→ WHAT TO PRODUCE:
Pictures stay out, but every line of the data is copied exactly.
------------------------------------------------------------
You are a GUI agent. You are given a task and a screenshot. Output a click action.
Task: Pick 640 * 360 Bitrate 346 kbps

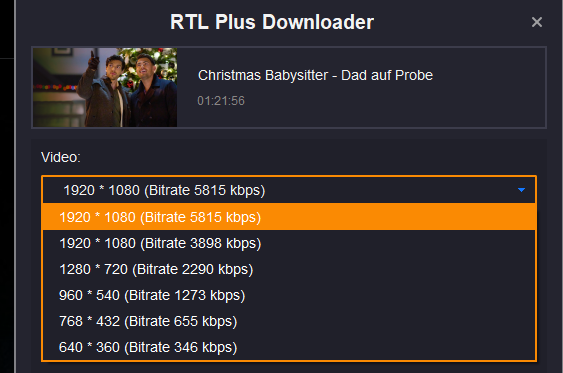(x=289, y=347)
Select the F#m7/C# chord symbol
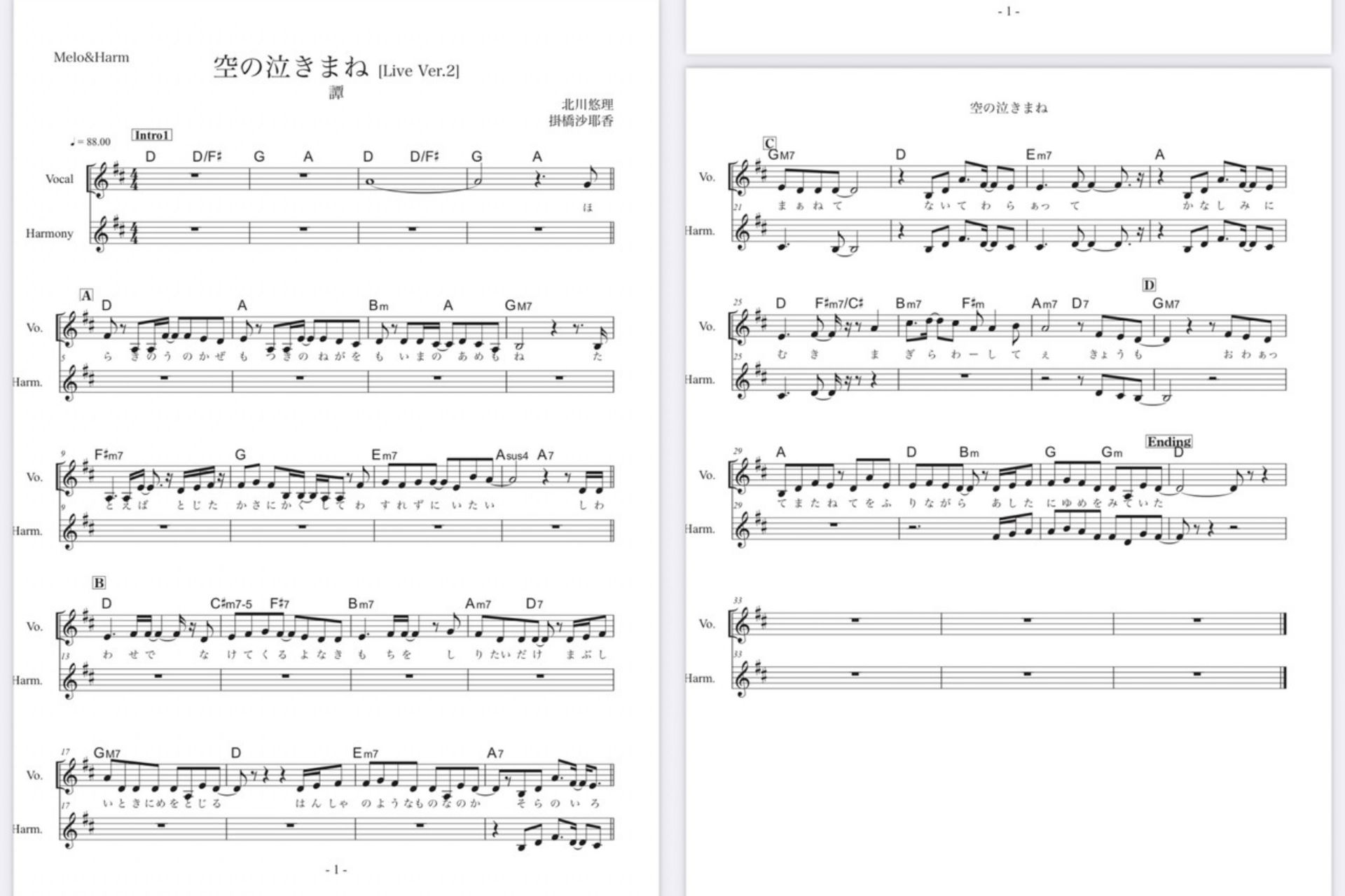This screenshot has height=896, width=1345. pyautogui.click(x=839, y=303)
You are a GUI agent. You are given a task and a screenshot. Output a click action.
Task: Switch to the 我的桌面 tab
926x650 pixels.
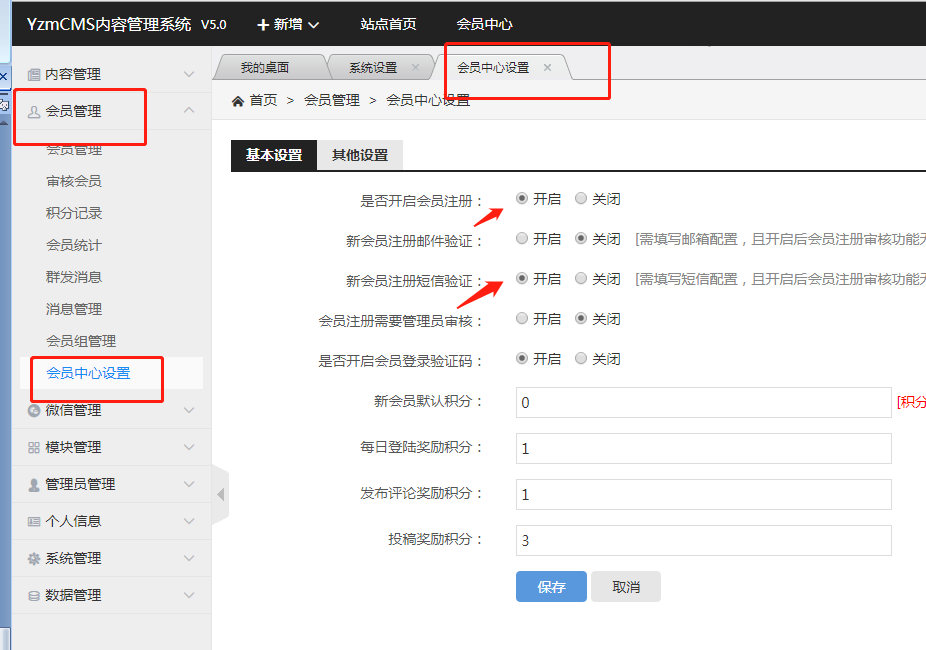(265, 68)
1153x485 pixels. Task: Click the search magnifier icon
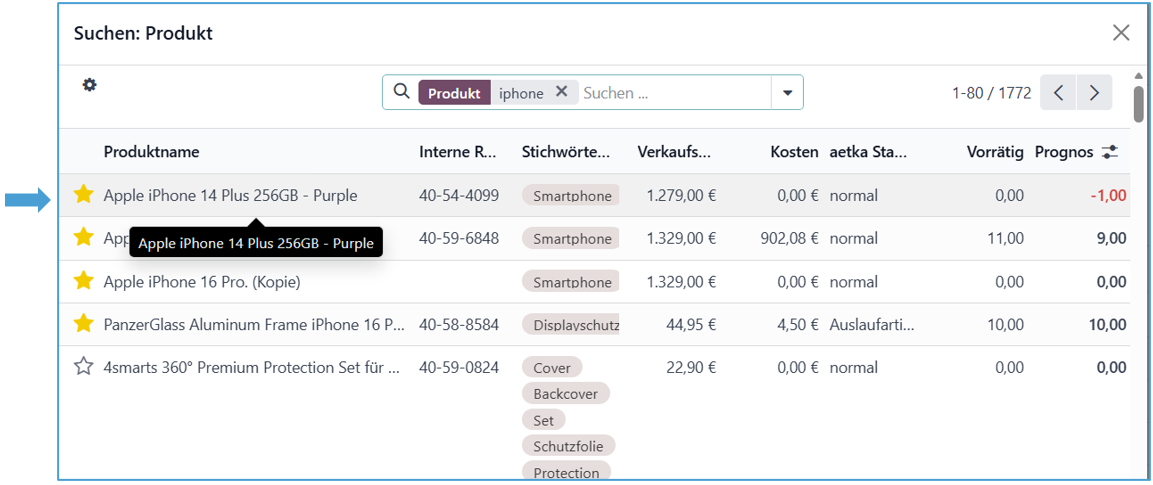pyautogui.click(x=401, y=92)
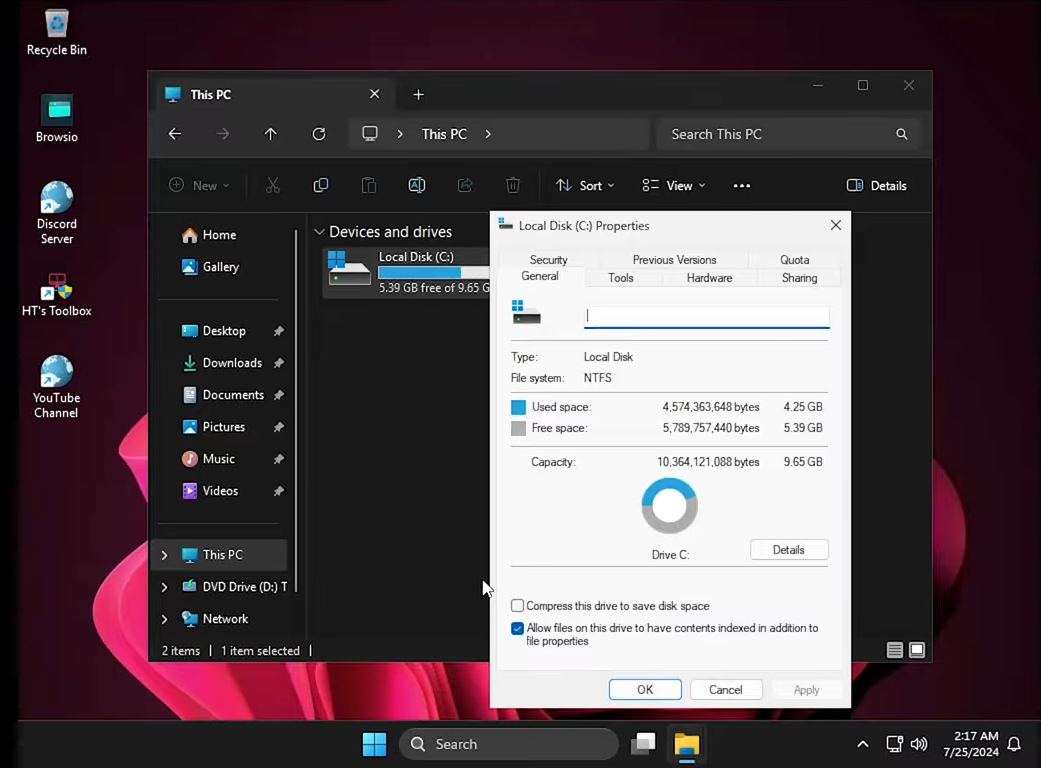The height and width of the screenshot is (768, 1041).
Task: Click the Up directory arrow
Action: 270,134
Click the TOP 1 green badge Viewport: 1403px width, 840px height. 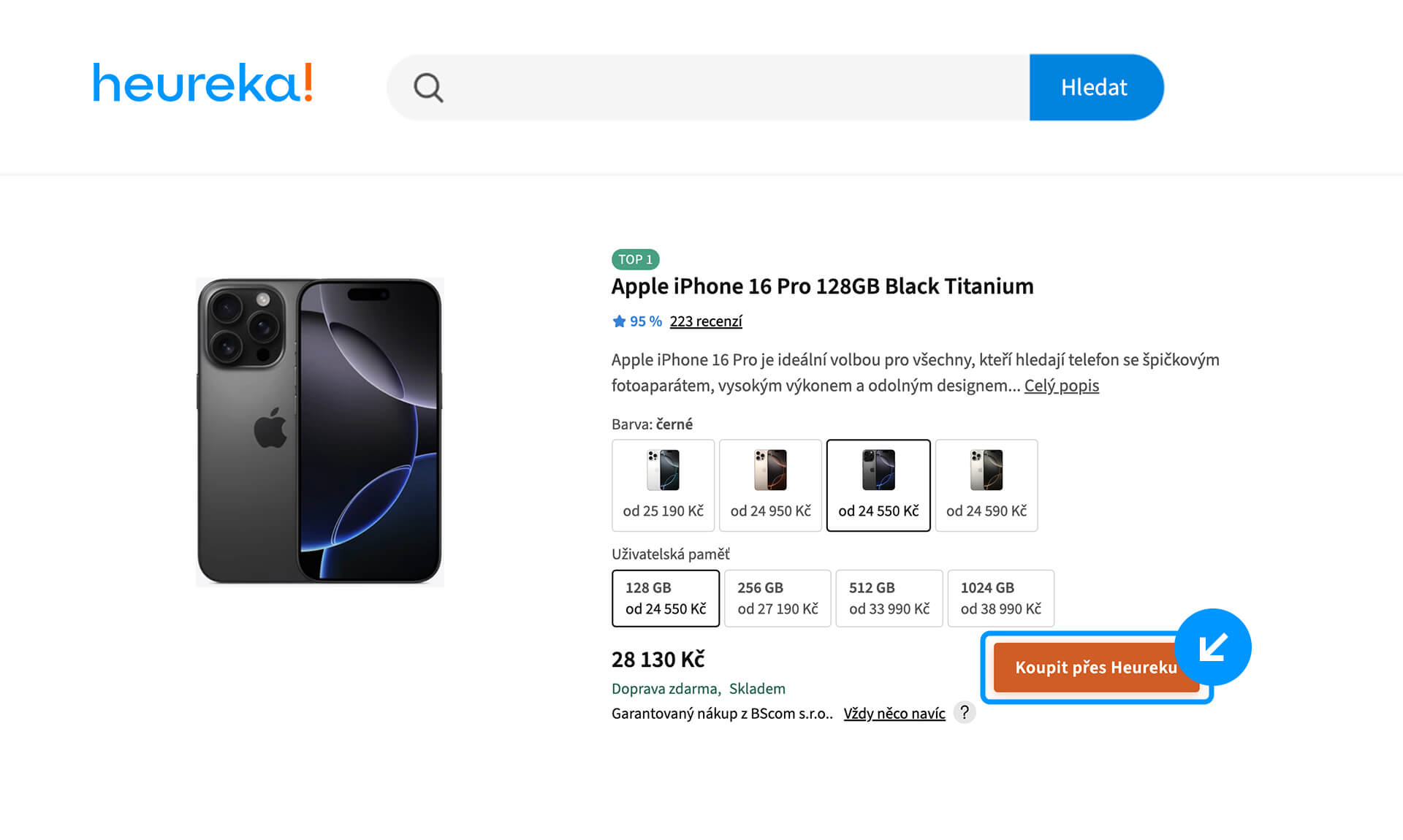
------------------------------------------------------------
→ RESULT:
You are a GUI agent. You are given a task and a screenshot. Output a click action.
Task: Pick 640 * 360 Bitrate 346 kbps

(x=289, y=347)
Select the F#m7/C# chord symbol
This screenshot has height=896, width=1345. pyautogui.click(x=839, y=303)
You are a GUI agent. You are given a task and a screenshot. Output a click action.
Task: Switch to the 我的桌面 tab
926x650 pixels.
(265, 68)
1153x485 pixels. Task: Click the search magnifier icon
pyautogui.click(x=401, y=92)
The height and width of the screenshot is (768, 1041).
Task: Click the Up directory arrow
Action: 270,134
Click the TOP 1 green badge Viewport: 1403px width, 840px height. 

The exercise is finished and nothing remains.